By Andrew J. Pridgen

If Stanford economist Roger Noll is to be believed—and there’s no way he shouldn’t be—he is, after all, a Stanford economist, then politicians and voters who punch a ballot in favor of currying the favor of a billionaire pro sports franchise owner, are doing so to reap some kind of trickle-down reward that doesn’t exist.

This election season especially, white supremacist Americans who have been mainstreamed if not called to action by misinformation and age-old distraction and crowd suppression tactics are supporting a member of the lucky sperm club billionaire class who is gilding his rotten lily with some kind of implicit promise that he will, either Bruce Wayne or Willie Wonka-style, make all their wildest dreams of being beamed up to the one percent come true.

Of course, it doesn’t work that way. Karl Marx was right about capitalism-gone-wild when left unchecked as it relates to voters being asked to pad billionaire pockets while their own jobs vanish, their own schools rot and their own infrastructure crumbles.

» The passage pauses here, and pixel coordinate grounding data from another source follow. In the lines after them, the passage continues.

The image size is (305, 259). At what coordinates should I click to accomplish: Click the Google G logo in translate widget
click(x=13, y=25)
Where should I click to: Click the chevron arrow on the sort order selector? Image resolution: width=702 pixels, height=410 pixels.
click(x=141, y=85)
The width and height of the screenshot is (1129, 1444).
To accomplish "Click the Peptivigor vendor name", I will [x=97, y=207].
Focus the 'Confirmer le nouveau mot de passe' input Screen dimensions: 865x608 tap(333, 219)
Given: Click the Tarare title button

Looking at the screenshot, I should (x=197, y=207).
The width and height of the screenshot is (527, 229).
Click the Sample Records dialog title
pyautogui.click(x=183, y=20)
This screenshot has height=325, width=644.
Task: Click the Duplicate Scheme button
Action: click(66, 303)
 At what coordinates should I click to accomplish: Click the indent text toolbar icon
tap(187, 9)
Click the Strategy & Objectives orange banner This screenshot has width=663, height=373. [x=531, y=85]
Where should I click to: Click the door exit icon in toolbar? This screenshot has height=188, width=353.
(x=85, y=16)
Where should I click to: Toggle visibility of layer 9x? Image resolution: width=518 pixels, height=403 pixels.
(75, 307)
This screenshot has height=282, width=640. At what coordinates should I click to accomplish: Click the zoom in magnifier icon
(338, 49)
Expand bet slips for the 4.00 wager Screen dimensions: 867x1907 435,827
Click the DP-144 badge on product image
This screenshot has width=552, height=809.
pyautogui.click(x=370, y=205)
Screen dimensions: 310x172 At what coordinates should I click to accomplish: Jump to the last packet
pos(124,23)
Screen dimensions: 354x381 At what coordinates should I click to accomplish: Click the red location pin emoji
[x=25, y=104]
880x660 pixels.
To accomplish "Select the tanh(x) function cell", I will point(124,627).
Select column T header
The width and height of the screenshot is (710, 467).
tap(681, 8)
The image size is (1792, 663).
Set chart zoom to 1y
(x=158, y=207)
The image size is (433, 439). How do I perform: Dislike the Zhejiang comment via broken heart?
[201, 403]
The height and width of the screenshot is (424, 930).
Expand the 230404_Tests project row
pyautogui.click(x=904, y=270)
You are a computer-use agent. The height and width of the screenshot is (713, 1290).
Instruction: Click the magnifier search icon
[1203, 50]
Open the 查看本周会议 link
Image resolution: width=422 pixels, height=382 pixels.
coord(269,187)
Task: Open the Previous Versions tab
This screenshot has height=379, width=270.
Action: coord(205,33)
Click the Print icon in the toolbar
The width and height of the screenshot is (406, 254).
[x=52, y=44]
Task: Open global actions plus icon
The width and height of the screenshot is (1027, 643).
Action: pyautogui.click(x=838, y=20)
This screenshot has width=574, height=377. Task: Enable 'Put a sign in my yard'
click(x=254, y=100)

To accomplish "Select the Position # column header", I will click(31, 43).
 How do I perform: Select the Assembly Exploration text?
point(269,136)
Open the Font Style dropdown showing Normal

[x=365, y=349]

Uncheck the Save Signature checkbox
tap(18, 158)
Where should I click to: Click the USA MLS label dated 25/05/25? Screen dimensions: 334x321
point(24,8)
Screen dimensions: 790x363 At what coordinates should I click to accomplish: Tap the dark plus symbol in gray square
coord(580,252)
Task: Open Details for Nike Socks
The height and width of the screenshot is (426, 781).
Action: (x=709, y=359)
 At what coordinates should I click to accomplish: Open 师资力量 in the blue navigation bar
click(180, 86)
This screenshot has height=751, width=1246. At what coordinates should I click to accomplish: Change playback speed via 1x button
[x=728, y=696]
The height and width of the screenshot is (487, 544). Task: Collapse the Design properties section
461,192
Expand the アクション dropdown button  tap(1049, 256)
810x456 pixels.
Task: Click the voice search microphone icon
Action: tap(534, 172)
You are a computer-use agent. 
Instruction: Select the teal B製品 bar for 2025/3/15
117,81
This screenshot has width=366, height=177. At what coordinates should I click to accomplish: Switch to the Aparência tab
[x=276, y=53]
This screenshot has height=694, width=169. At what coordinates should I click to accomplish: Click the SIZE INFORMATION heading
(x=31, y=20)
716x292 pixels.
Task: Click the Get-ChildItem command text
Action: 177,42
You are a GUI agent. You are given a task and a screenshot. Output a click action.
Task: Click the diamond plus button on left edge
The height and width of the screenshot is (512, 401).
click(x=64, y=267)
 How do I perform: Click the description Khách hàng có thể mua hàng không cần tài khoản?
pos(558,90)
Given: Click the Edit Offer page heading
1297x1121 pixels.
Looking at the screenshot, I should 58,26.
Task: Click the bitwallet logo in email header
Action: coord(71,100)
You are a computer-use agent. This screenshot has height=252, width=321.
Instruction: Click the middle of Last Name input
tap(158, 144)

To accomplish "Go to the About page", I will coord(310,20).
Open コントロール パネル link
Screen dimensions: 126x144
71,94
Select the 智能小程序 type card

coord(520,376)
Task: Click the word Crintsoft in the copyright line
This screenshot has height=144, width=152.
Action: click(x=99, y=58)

More than a century and a half ago, Marx predicted the relentless drive for profits would lead companies to mechanize their workplaces, producing more and more goods while squeezing workers’ wages until they could no longer purchase the products they created. The average NFL non-premium ticket costs almost $86 in 2016. The amount the average fan spends on any given Sunday attending a NFL game is roughly $450.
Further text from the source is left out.